A plastic cup of goodness

The Koran emphasises human solidarity.

Picking my way up Dago Rd during a recent visit to Bandung, I suddenly found myself in a cul-de-sac.  It was just on 6 pm, a busy time with local Muslims breaking their fast. The footpath had been temporarily sealed off with a bench rigged up to serve dinner to hungry customers and the go-around alternative on the side of the road was blocked by a stationary angkot parked tight against the curb.

Noting my predicament, the stall owner suggested I squeeze through a narrow gap between the bench and his mobile stall, but as this would require me to remove my back pack, duck under head-high steel rods holding his make-shift roof and step down over the curbing onto the busy road, I declined. Sensing I was tired and a bit frustrated, he kindly offered me a seat and then served me a syrupy banana drink in a plastic cup.

It’s a sort of red bull, I observed after a sip, just the thing to get you going after fasting all day, like tennis players use at the change of ends. Delighted with my endorsement, he and his two customers then launched into the prying but polite interrogation that customarily opens encounters in Indonesia.  Where had I come from? Where was I going? How old was I? Why on earth was I walking, up hill to boot? Didn’t I have a car? Was I alone? Was I married, how many kids, what was I doing in Bandung?

Things suddenly became serious, however, when I said vaguely that I was in Bandung publishing on human rights. What did I think of human rights in Indonesia post-Suharto, one of the three immediately asked. Sensing a loaded question, I mumbled something about the situation being far improved on paper and vis-à-vis political freedoms but economic rights were seriously lagging. That was all my interlocutor needed. Shifting closer, he launched into a strong, but persuasive, critique of inequity in Indonesia. Chinese dominated the economy, rich people from Jakarta were buying up big in Bandung, corruption was rampant, and poor people like them were not benefiting from democracy. Australia they volunteered politely was, of course, far different.

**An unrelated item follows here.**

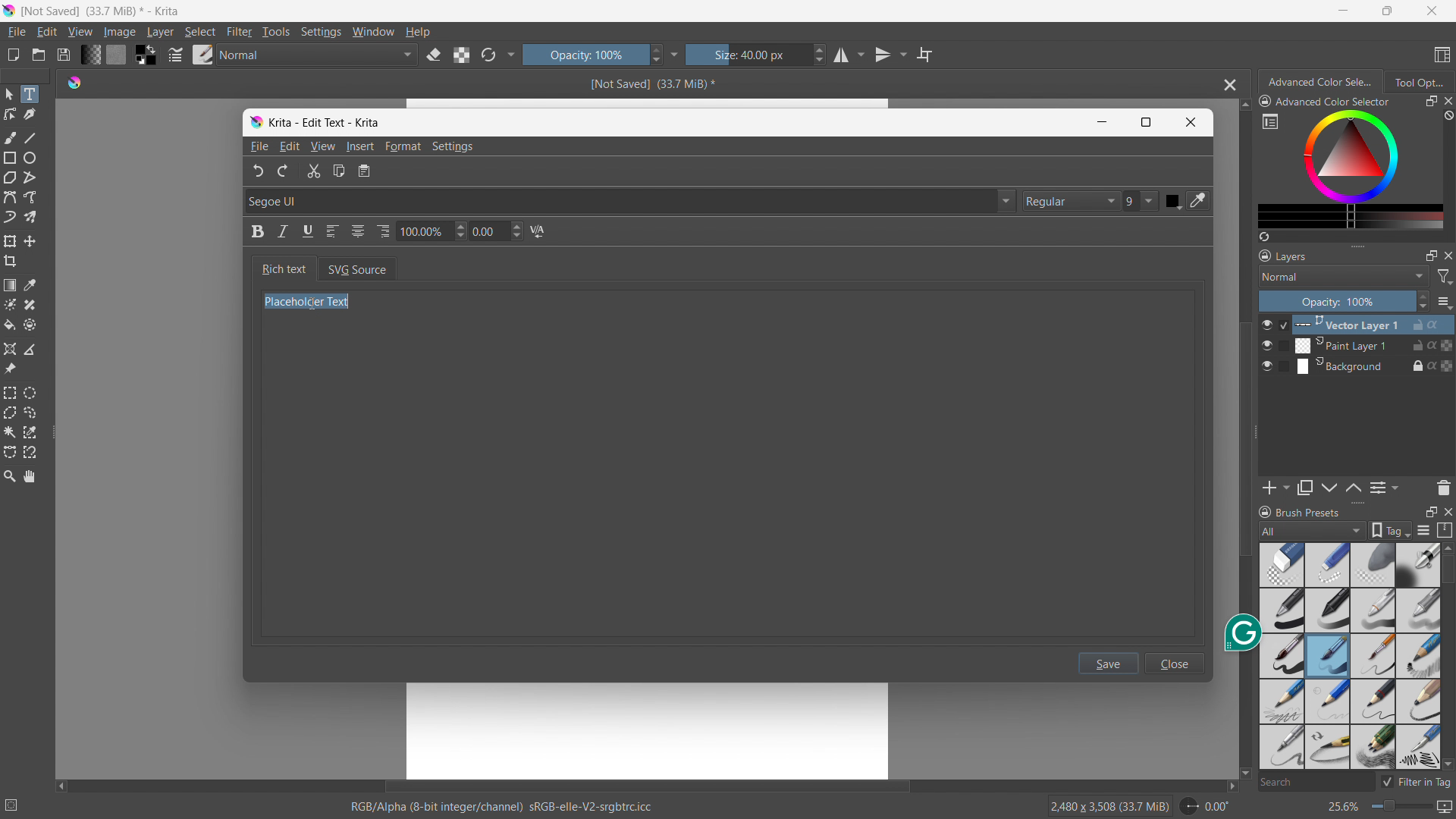 Image resolution: width=1456 pixels, height=819 pixels. I want to click on 9, so click(1142, 202).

Digging in my right hip pocket for small rupiah to pay for the drink (I carry big denominations elsewhere to avoid the embarrassment of displaying a wad of notes in public, not least after an exchange like this), I insisted on paying. The owner wouldn’t hear of it. What about something for his kids. No way, it was enough that I had shared their company at an auspicious time.

May the reward for his sedekah be generous and not-long coming.